EXERCÍCIO PROPOSTO 1
Segundo o excerto sobre o cheiro dos pobres, que pseudónimo usou Eric Blair?
EXERCÍCIO PROPOSTO 2
Devolva, por favor, a passagem do excerto sobre o cheiro dos pobres que vai de "Não é preciso" até "a chuva, etc.", ambos incluídos, sem qualquer alteração.

EXCERTO DO DOCUMENTO
Lamento, mas o cheiro do catolicismo não é o odor asséptico dos open space. Também não é o cheiro perfumado do luxo. Estamos mais perto da fé se estivermos à mercê do cheiro a cabelo seboso do velho que vive sozinho, por exemplo. Se estão neste momento a franzir os olhos, só vos posso dizer uma coisa: releiam o vosso evangelho.

Não é preciso ser católico para compreender este esforço de humildade em relação ao pobre. Eric Blair, um famoso snobe inglês, contestou Deus a vida toda. Era, porém, um homem de boa vontade. Reconheceu no seu diário que não conseguia suportar o cheiro dos pobres, a pele encardida ou envolta por uma patine de suor que não é lavada, o cheiro a lume cruzado com a chuva, etc.

O pobre cheira mal, é verdade. Mas ele, Eric Blair, percebeu que este nojo snobe era imoral. Neste sentido, submeteu-se a um programa de reeducação moral: tinha de sentir na própria pele o cansaço e as condições de vida dos miseráveis. Esse programa de reeducação ficou conhecido por George Orwell, pseudónimo de Eric Blair e um dos grandes escritores do século XX.

LINHAS FORNECIDAS
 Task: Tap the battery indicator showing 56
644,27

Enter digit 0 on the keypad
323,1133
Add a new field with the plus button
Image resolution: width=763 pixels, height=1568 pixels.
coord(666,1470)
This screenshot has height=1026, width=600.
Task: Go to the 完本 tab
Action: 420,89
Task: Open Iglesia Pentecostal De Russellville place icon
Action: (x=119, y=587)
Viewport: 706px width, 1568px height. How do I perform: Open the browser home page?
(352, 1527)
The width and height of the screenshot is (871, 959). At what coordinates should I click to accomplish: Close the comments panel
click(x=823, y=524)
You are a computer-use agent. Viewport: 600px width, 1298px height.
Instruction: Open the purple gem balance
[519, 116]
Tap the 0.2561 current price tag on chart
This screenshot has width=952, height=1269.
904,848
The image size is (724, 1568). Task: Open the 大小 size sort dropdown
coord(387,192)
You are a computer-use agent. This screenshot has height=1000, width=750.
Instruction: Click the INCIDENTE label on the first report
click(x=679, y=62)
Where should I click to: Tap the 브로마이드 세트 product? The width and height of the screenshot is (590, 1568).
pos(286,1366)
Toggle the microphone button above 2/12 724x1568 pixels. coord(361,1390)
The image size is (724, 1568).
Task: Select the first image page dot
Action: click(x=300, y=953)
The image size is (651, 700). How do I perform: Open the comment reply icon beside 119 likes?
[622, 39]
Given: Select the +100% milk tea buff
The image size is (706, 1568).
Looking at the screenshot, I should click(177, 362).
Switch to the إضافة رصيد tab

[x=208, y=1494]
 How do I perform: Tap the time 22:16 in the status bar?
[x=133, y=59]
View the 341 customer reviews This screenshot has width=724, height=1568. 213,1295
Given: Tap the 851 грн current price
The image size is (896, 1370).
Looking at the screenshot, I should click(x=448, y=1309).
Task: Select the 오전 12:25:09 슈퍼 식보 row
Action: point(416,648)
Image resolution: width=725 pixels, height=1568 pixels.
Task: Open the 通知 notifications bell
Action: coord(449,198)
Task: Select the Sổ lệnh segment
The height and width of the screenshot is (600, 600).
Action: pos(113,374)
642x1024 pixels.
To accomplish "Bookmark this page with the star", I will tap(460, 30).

RESPOSTA COMPLETA 1
George Orwell.

RESPOSTA COMPLETA 2
Não é preciso ser católico para compreender este esforço de humildade em relação ao pobre. Eric Blair, um famoso snobe inglês, contestou Deus a vida toda. Era, porém, um homem de boa vontade. Reconheceu no seu diário que não conseguia suportar o cheiro dos pobres, a pele encardida ou envolta por uma patine de suor que não é lavada, o cheiro a lume cruzado com a chuva, etc.